Former Leeds College of Art student and now renowned photographer, Peter Lavery, dipped into his archives to unearth a powerful series of black and white photographs of homeless people, taken in Leeds in 1968.
The Summer of 68 photography project was in collaboration with St George’s Crypt to celebrate their 90th anniversary. It was brought to life here at BLANK_ gallery, our city centre event space dedicated to showcasing new contemporary creative practice in Leeds.
Peter Lavery explains: “In the summer of 1968, I went out every night for two weeks with my camera and recorded homeless people who relied upon St George’s Crypt for food and shelter. I found the photos in storage during lockdown.”
Lavery’s nightly excursions resulted in a set of photographs using just four rolls of film, which had, until now, never been printed or published. He continues. “I’ve loved making them public and seeing the reaction to the docu-series, and raising awareness that some of the same issues for homeless people sadly still exist, 50 years on. The team at St George’s Crypt work incredibly hard to change the fortunes of their clients.”
180 people attended the exhibition evening at BLANK_ at Quarry Hill. They included the Archbishop of York and leader of Leeds City Council, James Lewis. Food was provided by Leeds City College’s School of Food & Drink, with guests served by our hospitality students. The event was supported by Peter and Kimberly Lavery, St George’s Crypt, BLANK_ , Leeds Inspired, Malmaison, Pete Denton and Made by Team.

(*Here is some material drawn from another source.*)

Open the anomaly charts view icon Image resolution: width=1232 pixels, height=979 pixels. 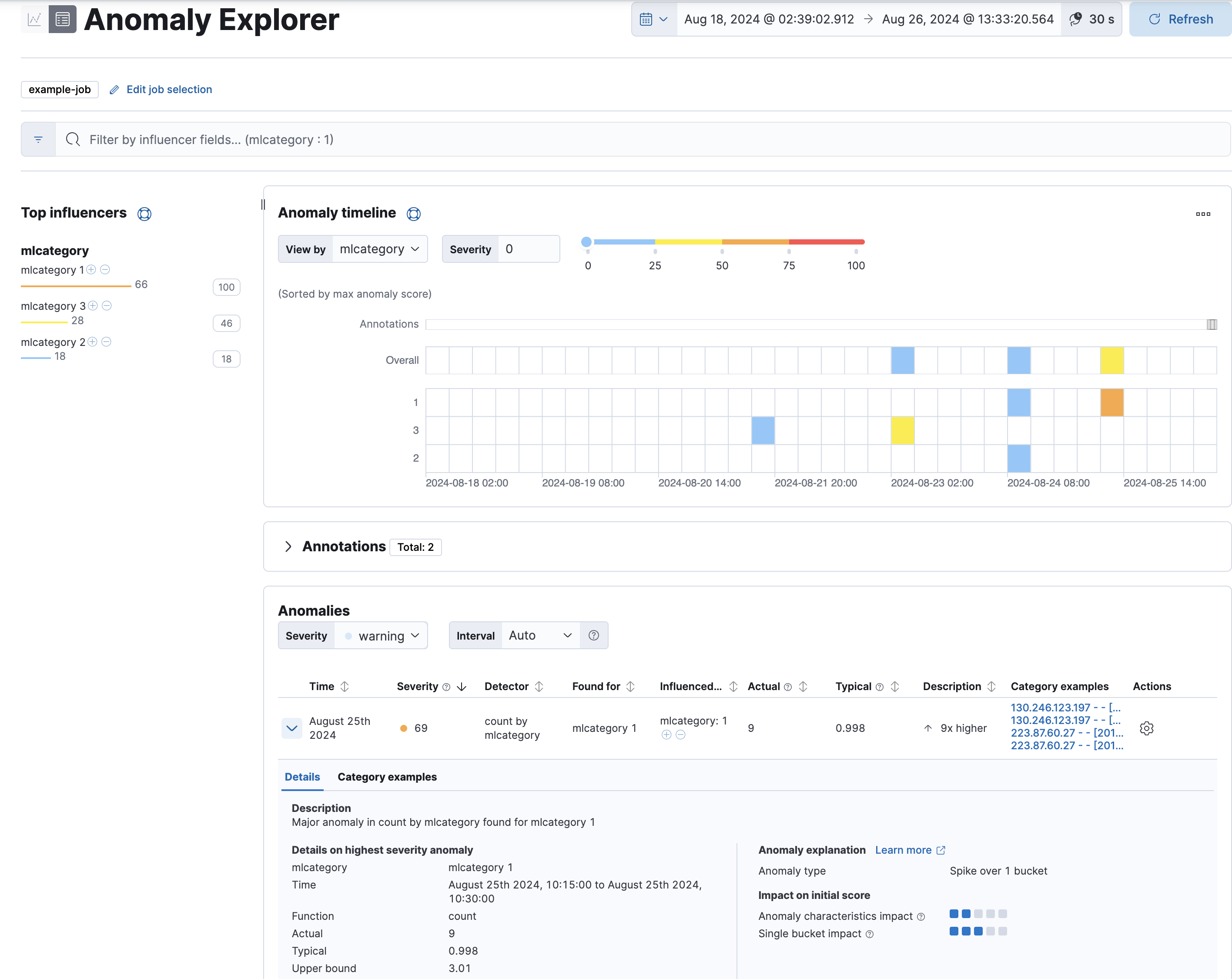point(34,19)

St George’s Crypt has been supporting homeless and vulnerable adults in Leeds since the 1930s. It supports people from the street back to independence, working with people with alcohol dependency, mental and physical health needs. It works with partners across Leeds to support homeless people to establish strong, positive foundations, develop life skills and ultimately, move into safe and thriving communities.
Peter Lavery is well known for his narrative work and acclaimed advertising photography, and for his photographs documenting circus performers around Britain. He was born in Wakefield in 1948 and studied at Leeds College of Art in the 1960s. He became a professional photographer in 1972 after gaining an MA from the Royal College of Art.